В 1927 году в Буэнос-Айресе этот матч, наконец, состоялся, и кубинец потерпел
тяжелое и неожиданное для многих поражение.


     За годы, предшествовавшие
матчу с Алехиным, Капабланка снискал репутацию "безошибочной машины", безупречного,
абсолютно непобедимого игрока. Тем тяжелее он переживал свое поражение.
Впав после матча в депрессию, Капабланка испытал разочарование в шахматной
игре и какое-то время отстаивал мысль, что шахматы близки к своему концу
-- "ничейной смерти". В 1929 году кубинец предложил реформу, чтобы "спасти"
игру: расширить доску до ста клеток и ввести по четыре добавочные единицы
для каждой стороны: по две пешки и по две новых фигуры -- одна ходила бы
как конь и ладья, другая -- как слон и конь. Алехин писал, что "такие проекты
всегда выдвигаются шахматистами, утратившими мировое первенство". Очевидно,
русский чемпион вспоминал Ласкера, который высказывал подобные мысли после
поражения от Капабланки. Но одновременно Алехин оказался и провидцем: мы
еще вспомним об этом, когда будем анализировать карьеру самого легендарного
и наиболее интересного гроссмейстера новейшей шахматной истории.
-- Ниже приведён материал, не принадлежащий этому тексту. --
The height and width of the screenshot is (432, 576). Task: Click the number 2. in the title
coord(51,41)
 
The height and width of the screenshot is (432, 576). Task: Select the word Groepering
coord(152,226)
     К счастью для шахматного
искусства подобные настроения оказались у Капабланки временными; вскоре
он возобновил выступления и в следующие десять лет одержал ряд блестящих
побед. Будапешт, Берлин, Москва и Ноттингем стали местами новых триумфов
третьего чемпиона мира. Особенно замечателен был успех кубинца в Ноттингеме,
где он разделил победу с Ботвинником, опередив всех сильнейших, включая
Алехина.


     Кстати, любопытные
результаты дает анализ турнирных взимоотношений Ласкера, Капабланки и Алехина.
Капабланка и Ласкер играли вместе шесть раз, и четырежды Ласкер опережал
своего преемника на троне! Причем, впервые Капабланка опередил Ласкера
в турнире, когда тому шел уже 67-й год! Капабланка и Алехин также шесть
раз выступали в одном турнире, и пять раз Капабланка становился выше! Впервые
Алехин опередил поверженного им чемпиона лишь в 1938 году на знаменитом
АВРО-турнире в Голландии, когда у кубинца уже серьезно пошатнулось здоровье.
Удивительная статистика!


     Капабланка оставил
после себя несколько книг, из которых, пожалуй, наиболее оригинальны и
интересны "Последние шахматные лекции", прочитанные автором в 1941 году
в радиовещательной программе США для Латинской Америки (по-испански) и
ставшие книжкой уже после его смерти.


 

Глава IV

АЛЕКСАНДР АЛЕХИН (1892 -- 1946),

чемпион мира 1927 -- 1935 годов, 1937 -- 1946
годов


     Даже в блестящей шеренге
чемпионов новой истории имя четвертого шахматного короля стоит особняком:
сборники его партий содержат больше шедевров, чем сборники трех его предшественников
вместе взятых, а сложная биография первого русского чемпиона мира до сих
пор вызывает споры и дополнительные исследования.


     Александр Алехин
родился в Москве в богатой буржуазно-аристократической семье. Познакомившись
с королевской игрой в раннем детстве, он, по его собственным словам, "почувствовал
непреодолимое стремление к шахматам". В отличие от Капабланки, Алехин всегда
очень много занимался, думал над своим совершенствованием, непрерывно анализировал,
и даже смерть настигла его у шахматной доски.


     Фанатично преданный
шахматному искусству, Алехин тем не менее был разносторонне развитым человеком:
свободно говорил и писал на нескольких европейских языках, имел ученую
степень доктора права.


     Первого значительного
успеха шестнадцатилетний Алехин добился в 1909 году, одержав победу в турнире
любителей в рамках уже упоминавшегося нами Петербургского конгресса памяти
Чигорина. Затем последовала серия успехов в европейских мастерских соревнованиях,
и, наконец, в 1914 году на сильнейшем по составу турнире в русской столице
Алехин берет третий приз, пропустив вперед лишь Ласкера и Капабланку. С
этого момента Алехин прочно входит в шахматную элиту и становится кандидатом
на мировое первенство.


     В десятые годы и
в начале двадцатых Алехин уступает в силе игры Ласкеру и Капабланке, но
он непрерывно работает, и колоссальный труд, помноженный на талант, постепенно
приносит плоды. В замечательных книгах, написанных в те годы Алехиным,
нет ни грана самолюбования, лишь глубокая корректная оценка творчества
соперников и жесткий беспощадный самоанализ, размышления о путях к достижению
высшей цели. В отличие от Капабланки, Алехин не пытается создать у читателя
впечатление, что все просто, и лишь великий талант поднимает его над плебеями,
напротив, со страниц своих книг он предстает человеком, поставившим перед
собой великую цель, беспрерывно думающим и думающим -- как победить.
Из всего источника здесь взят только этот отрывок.